Habib used CT scanning
for figuring out the inner and outer diameter of long pterosaur bones. The bone is thinner than in birds, about the proportions of a cardboard paper tube. Key to Habib’s hypothesis, he notes the forelimbs are stronger than the hind limbs in pterosaurs. He notes the hind limbs of pterosaurs are average-to-weak compared to birds. Furthermore, Habib reports that take-off in birds is ‘hindlimb’ driven with takeoff initiated 80-90% by leaping, the rest with a downbeat. Even in hummingbirds with their tiny legs and feet the ratio is 50-50.
Habib notes that initial lift is difficult in all flying creatures. The vampire bat uses its forelimbs to catapult itself 2 feet vertically before flapping. That is several times its standing height. He notes launch speed is related to wing loading (wing area/weight), which can increase substantially after a meal, which brings us to…
Quadrupedal launch in pterosaurs
As discussed several years ago at various posts (see above) unfortunately Dr. Habib ignores the literature on bipedal pterosaur tracks and the origin of pterosaurs from long-legged and bipedal fenestrasaur precursors. Late in the talk he gives credit to Dr. Padian, who championed bipedality among pterosaurs, but omly imagined bipedal ancestors, and had nothing to do with discovering fenestrasaurs. When you make all pterosaurs ungainly quadrupeds, shackled by a membrane that connects wing tips to ankles, you put pterosaurs at an unnatural and completely imagined disadvantage. Habib also imagined short manual digits that enabled digit 4 to act like grasshopper hind limbs to catapult them into the sky.
All pterosaurs were capable of bipedal locomotion.
They could balance with their feet beneath their armpits, like birds do. Quadrupedal ptero tracks were all produced by a few clades of beachcombing pterosaurs during their browsing mode. All of these had relatively small wing claws. Other pterosaurs had much larger trenchant manual claws, ill-suited for contact with the ground.
With regard to forelimb launch,
all of the animated pterosaurs that Dr. Habib approved appear to be helium filled as the first down flap comes a long time after the initial launch. Moreover, none of the animations show the pterosaur leaping several times its standing height, as in the vampire bat. Worse yet, the giant wing fingers, which initially are folded posteriorly during the forelimb leap need to be extended prior to or at the acme of the leap, but initially there is no airspace to do this. Based on the orientation of the ventral orientation of the forelimbs during launch and recoil, the wing finger has to extend ventrally in the plane of the wing, This is hazardous to the swinging wing tip if it contacts the launch pad. The ground gets in the way unless the pterosaur is high enough to avoid this. All pterosaur takeoff animations authorized by Dr. Habib appear to glaze over this point, as if the long wing finger had no mass or moment arm and the initial leap never experiences recoil in the ventral plane. Rather the wings imeediately pop out effortlessly. Even a lightweight fishing rod takes a little time and effort to get from one point to another. As a suitable analog, imagine doing a leaping pushup high enough to extend and produce a downflap with fishing rods rotating ventrally in both hands. Much better to flap and run from the start for maximum ground speed and thrust.

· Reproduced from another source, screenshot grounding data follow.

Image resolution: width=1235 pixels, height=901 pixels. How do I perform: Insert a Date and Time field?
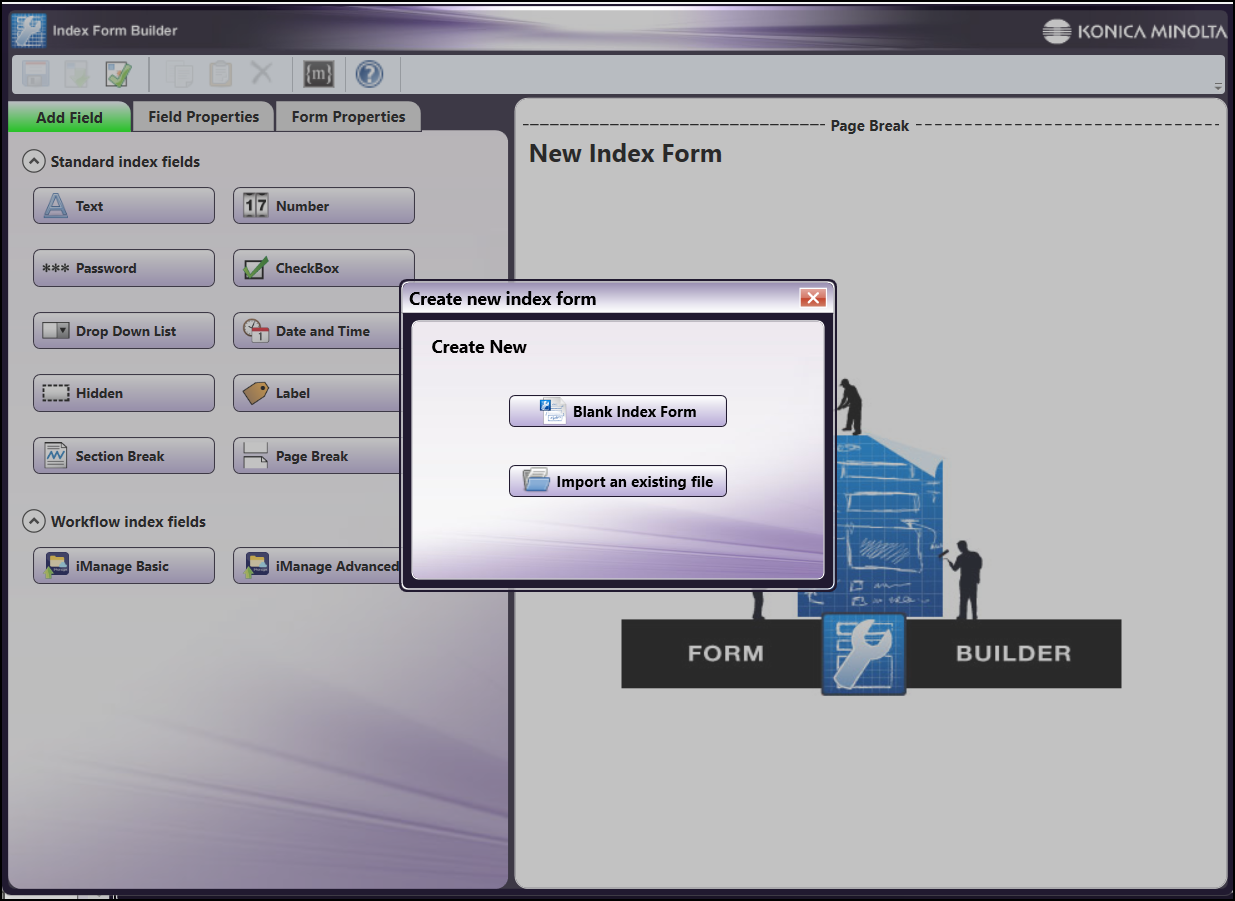click(323, 330)
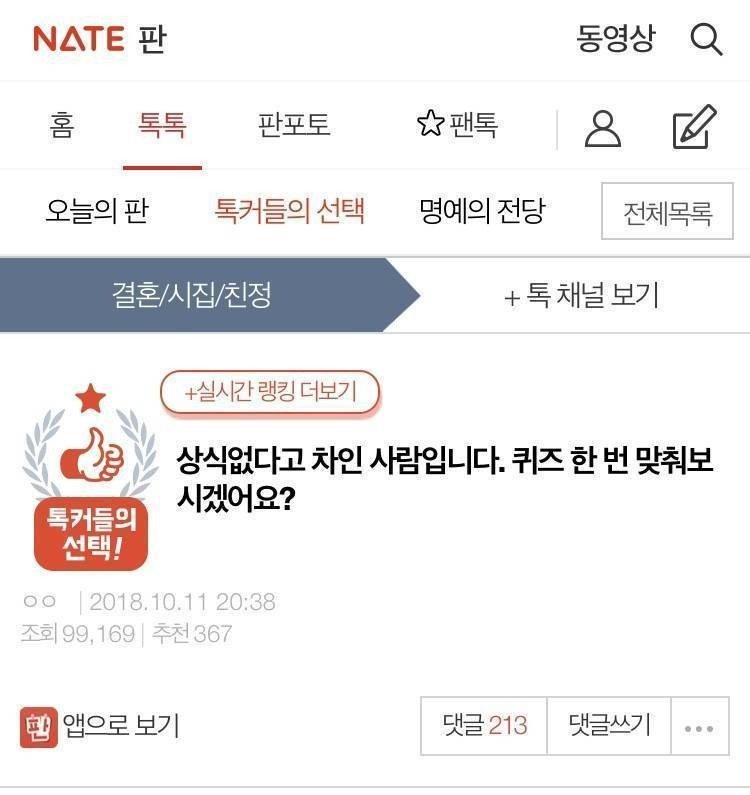Open the three-dots more options button
750x795 pixels.
tap(699, 727)
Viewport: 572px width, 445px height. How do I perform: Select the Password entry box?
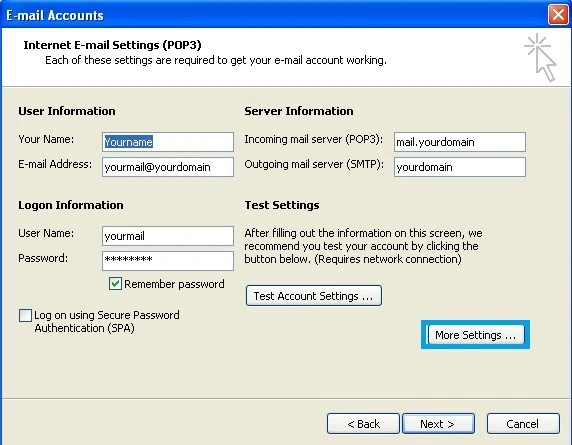click(x=168, y=261)
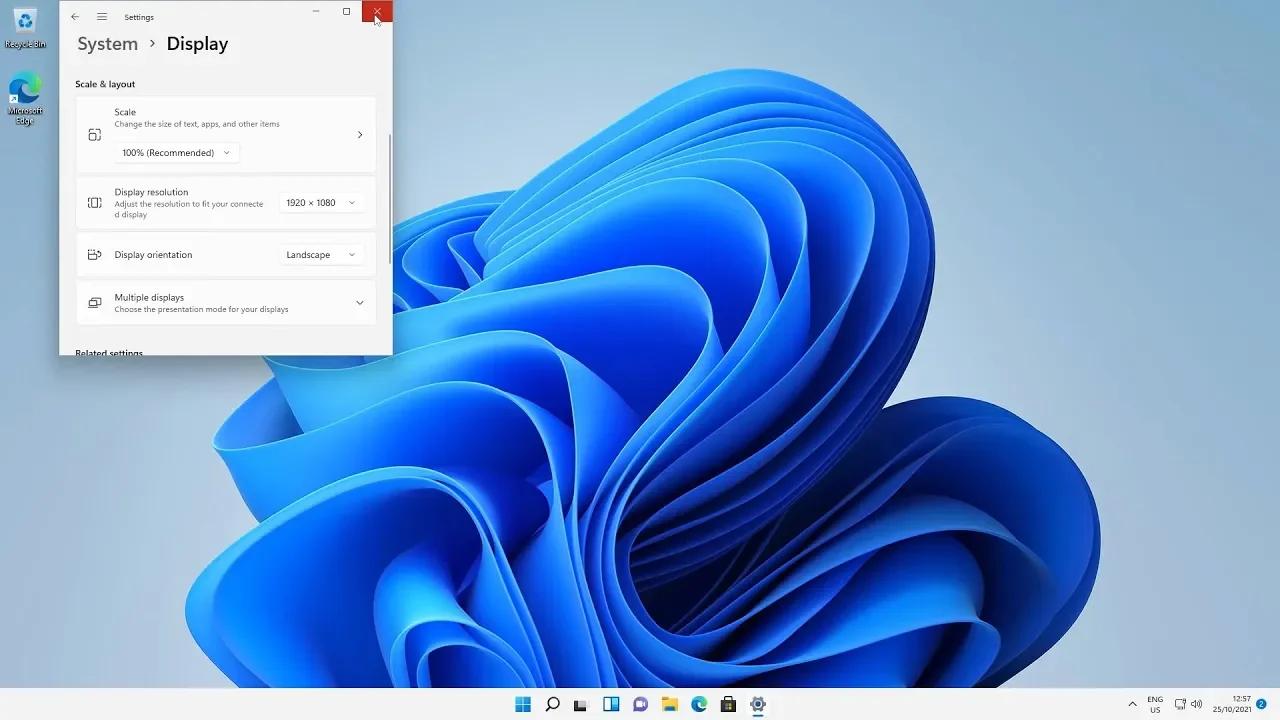Click the Search icon on the taskbar

(x=552, y=704)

If a heavily muscled 6’ tall kangaroo
cannot initially leap its own height, or more, from a standing start, it seems unikely that a larger pterosaur can do this in the manner of tiny vampire bats. Size matters.
Large birds flap with great effort to get their mass off the ground or water. That seems to be a good model for large pterosaurs as well.
Quetzalcoatlus running like a lizard prior to takeoff.

Figure 10. Quetzalcoatlus running like a lizard prior to takeoff. Click to animate.